From today's Daily Telegraph:
Grant Shapps plans £2 cap for every bus journey in England
By Charles Hymas Home Affairs Editor
The Daily Telegraph
15 Aug 2022
EVERY bus journey would be capped at £2 to help British people cope with the cost of living crisis under plans drawn up by Grant Shapps.
Writing for The Telegraph online, the Transport Secretary is proposing a £260 million taxpayers’ subsidy to cut the cost of bus journeys that would save £3 on a single ticket for many hard-pressed families.
Mr Shapps said it would provide guaranteed help to families most in need who cannot afford to own a car and are the biggest users of buses for travel.
“The most vulnerable in our society need concrete help in the coming year, measures that make an immediate and tangible difference to daily spending,” he said.
“And a simple way to do this is reduce the burden on those of us who rely on buses to get to work, the shops and the GP. Buses are for all of us, the most ubiquitous form of public transport.”
Mr Shapps is understood to have been working on the scheme since earlier this year to address a long-standing anomaly where bus services in England are more expensive and less frequent than in London, where pay-as-you-go fares are a flat rate of £1.65 if made within an hour.
It was given impetus by the soaring price of fuel, which meant travel by car was being priced out for more Britons. The plan is understood to have been under consideration by Downing Street before Boris Johnson announced his departure, but faced resistance from the Treasury.
It was being pencilled in to coincide with the huge anticipated rise in the energy cap on heating bills from the current £1,971 to around £3,600 in October.

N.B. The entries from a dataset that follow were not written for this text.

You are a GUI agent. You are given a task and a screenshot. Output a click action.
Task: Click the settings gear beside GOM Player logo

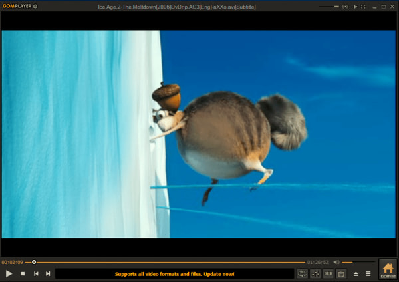(35, 6)
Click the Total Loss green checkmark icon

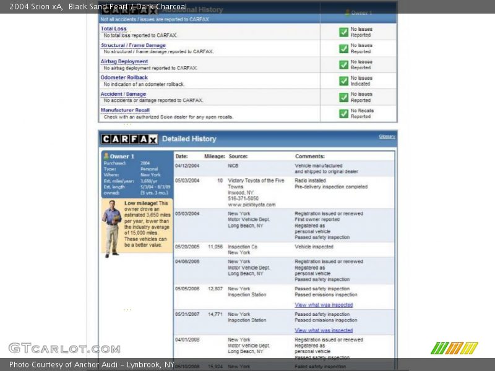343,32
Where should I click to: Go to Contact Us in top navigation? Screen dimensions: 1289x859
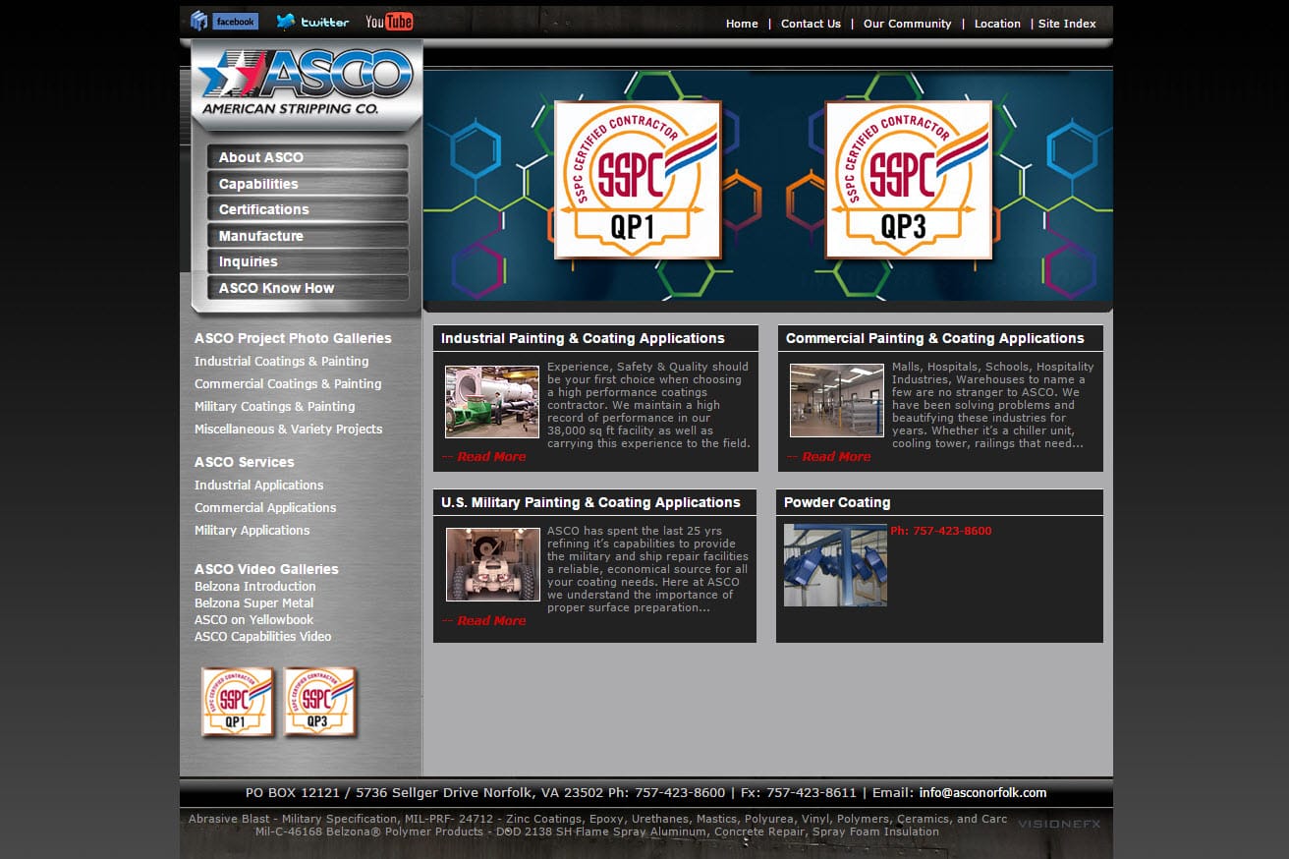click(811, 24)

The proposal is likely to be considered by the victor in the Tory leadership contest who is due to be announced on Sept 5.
The move would replicate governments across Europe who are slashing the price of public transport.

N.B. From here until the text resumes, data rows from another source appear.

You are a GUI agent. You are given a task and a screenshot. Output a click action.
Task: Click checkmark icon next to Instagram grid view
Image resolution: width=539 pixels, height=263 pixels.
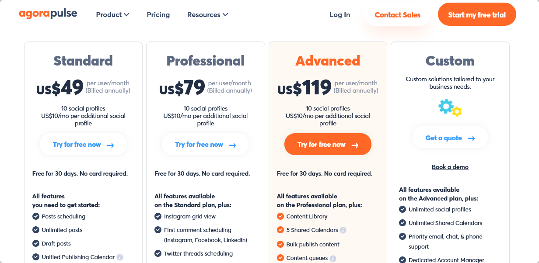coord(158,216)
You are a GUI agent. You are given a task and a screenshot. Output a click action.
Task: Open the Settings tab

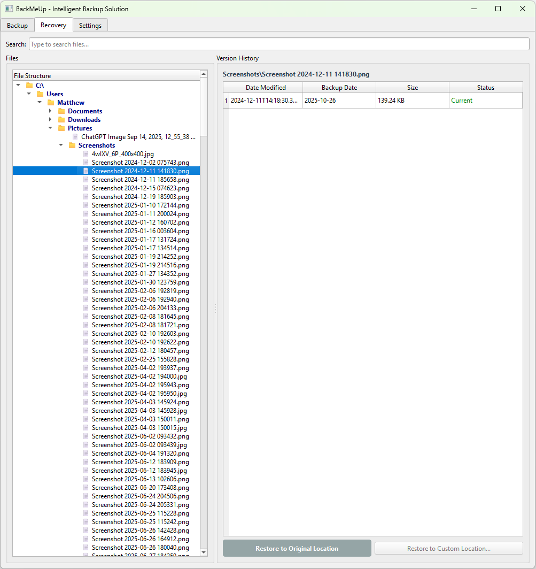pos(90,25)
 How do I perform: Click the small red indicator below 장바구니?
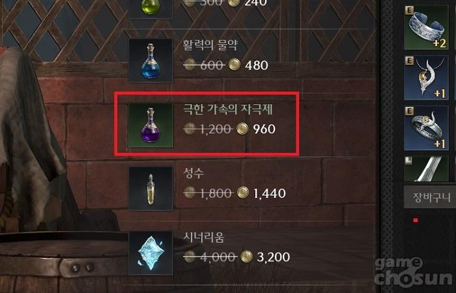tap(416, 220)
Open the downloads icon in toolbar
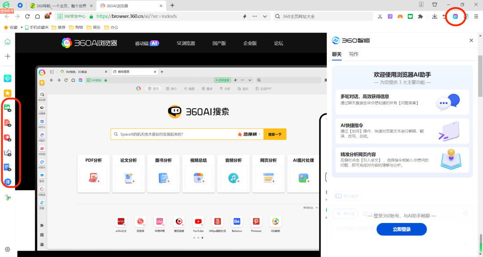This screenshot has height=257, width=483. (435, 17)
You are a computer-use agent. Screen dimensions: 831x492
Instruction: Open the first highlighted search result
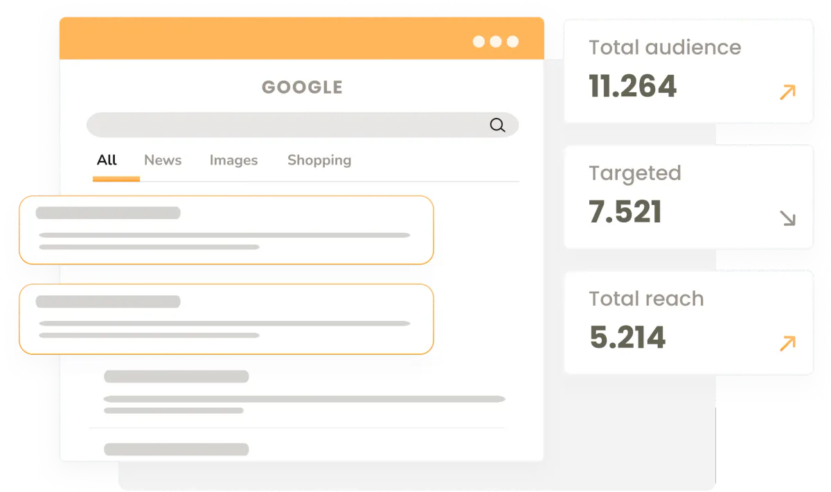[226, 230]
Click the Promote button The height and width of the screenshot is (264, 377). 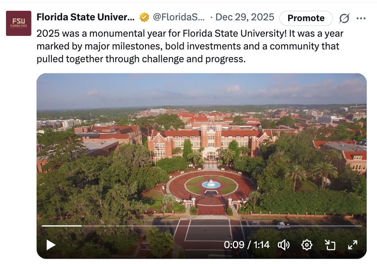coord(306,18)
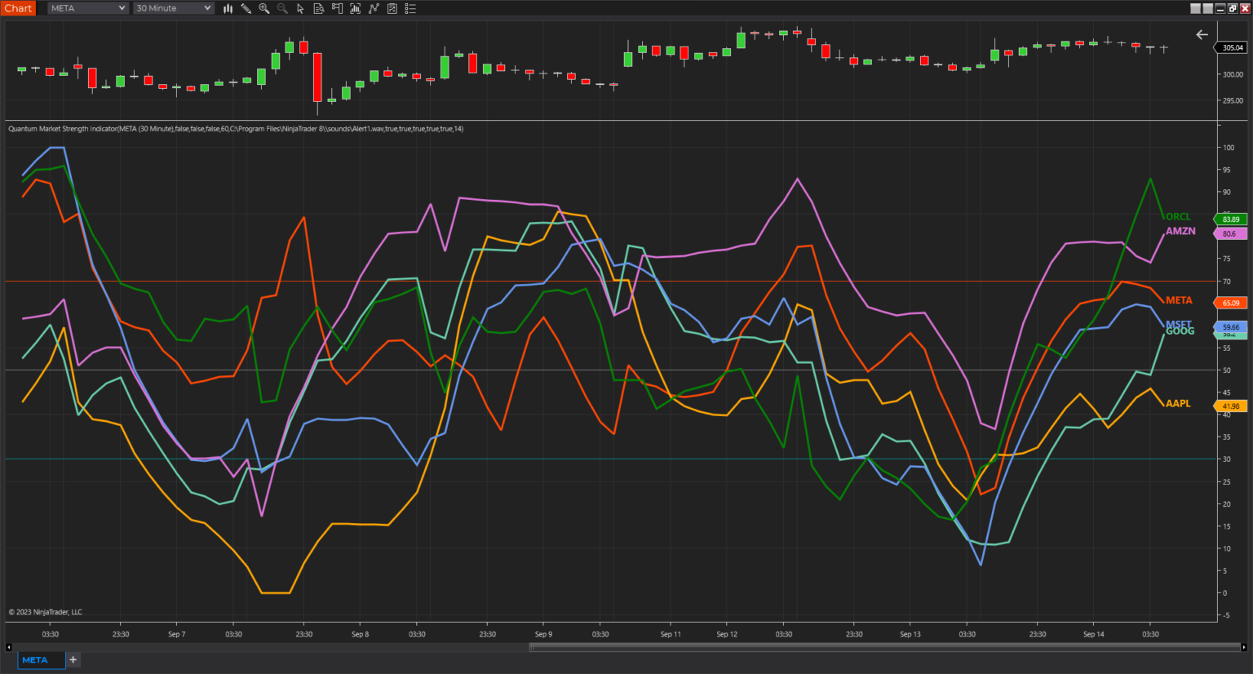The height and width of the screenshot is (674, 1253).
Task: Open the drawing tools pencil icon
Action: pos(246,8)
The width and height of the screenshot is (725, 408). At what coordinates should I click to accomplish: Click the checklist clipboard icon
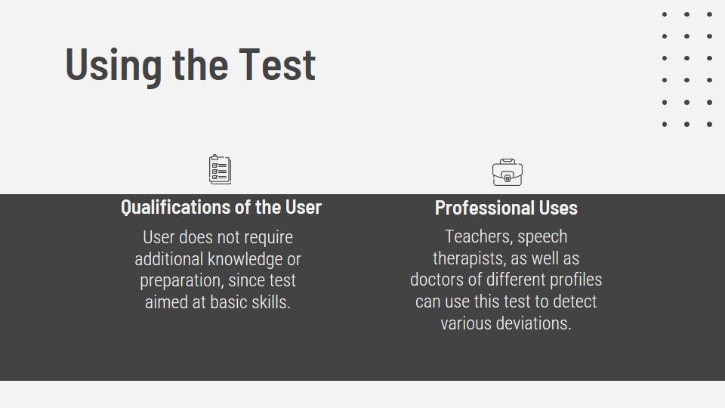point(220,169)
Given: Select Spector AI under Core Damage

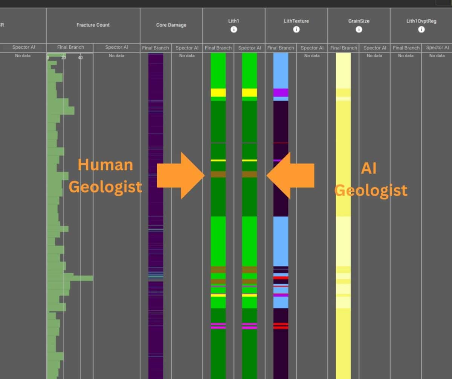Looking at the screenshot, I should pyautogui.click(x=187, y=48).
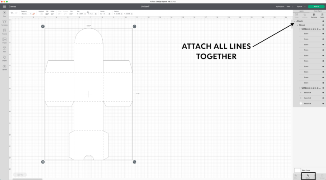Switch to the Layers tab

click(x=301, y=11)
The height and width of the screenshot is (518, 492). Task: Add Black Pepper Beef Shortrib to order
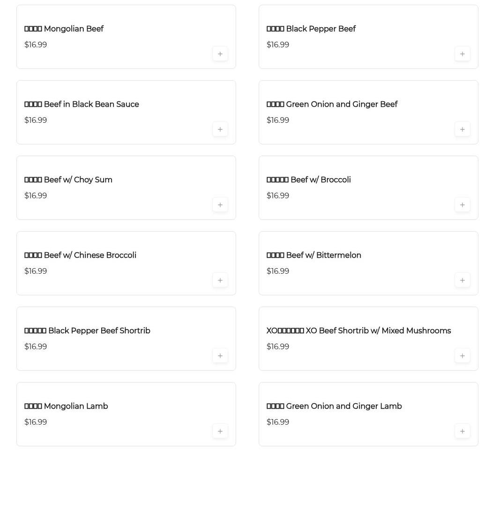(220, 356)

In Ireland fares have been cut by 20 per cent, while in Germany a ticket costing €9 (£7.62) gives unlimited travel for a month in June, July or August on local or regional public transport.
City-wide price caps of £2 are also being devised by Labour mayors, including Tracy Brabin in West Yorkshire, Andy Burnham in Greater Manchester and Steve Rotheram in Liverpool City Region. They will begin in the autumn and remain for three years.
In his article, Mr Shapps said the £2 fare cap, lasting 12 months, would apply to every bus journey in England outside London from this autumn.
He said it would be “a simple measure that provides some much-needed reassurance deep into 2023”.
With a pre-pandemic annual total of some four billion journeys, bus travel dwarfs rail travel with car-less households making four times as many bus journeys as car owners.
Government data show the lowestearning 20 per cent of the population made 75 local bus trips in 2019 on average, as opposed to 31 for the highest-earning 20 per cent.
“Bus fares across the country vary considerably and can reach £5 for a single local journey. So a potential 60 per cent saving would no doubt be welcome,” said Mr Shapps.
He said a bus fare cap could also generate new business for the sector, with a government-sponsored pilot flat rate ticket scheme in Cornwall already boosting bus use by some 10 per cent since its start.
The price cap will not apply to long-distance scheduled coach services, and nor will it be applied in Scotland or Wales.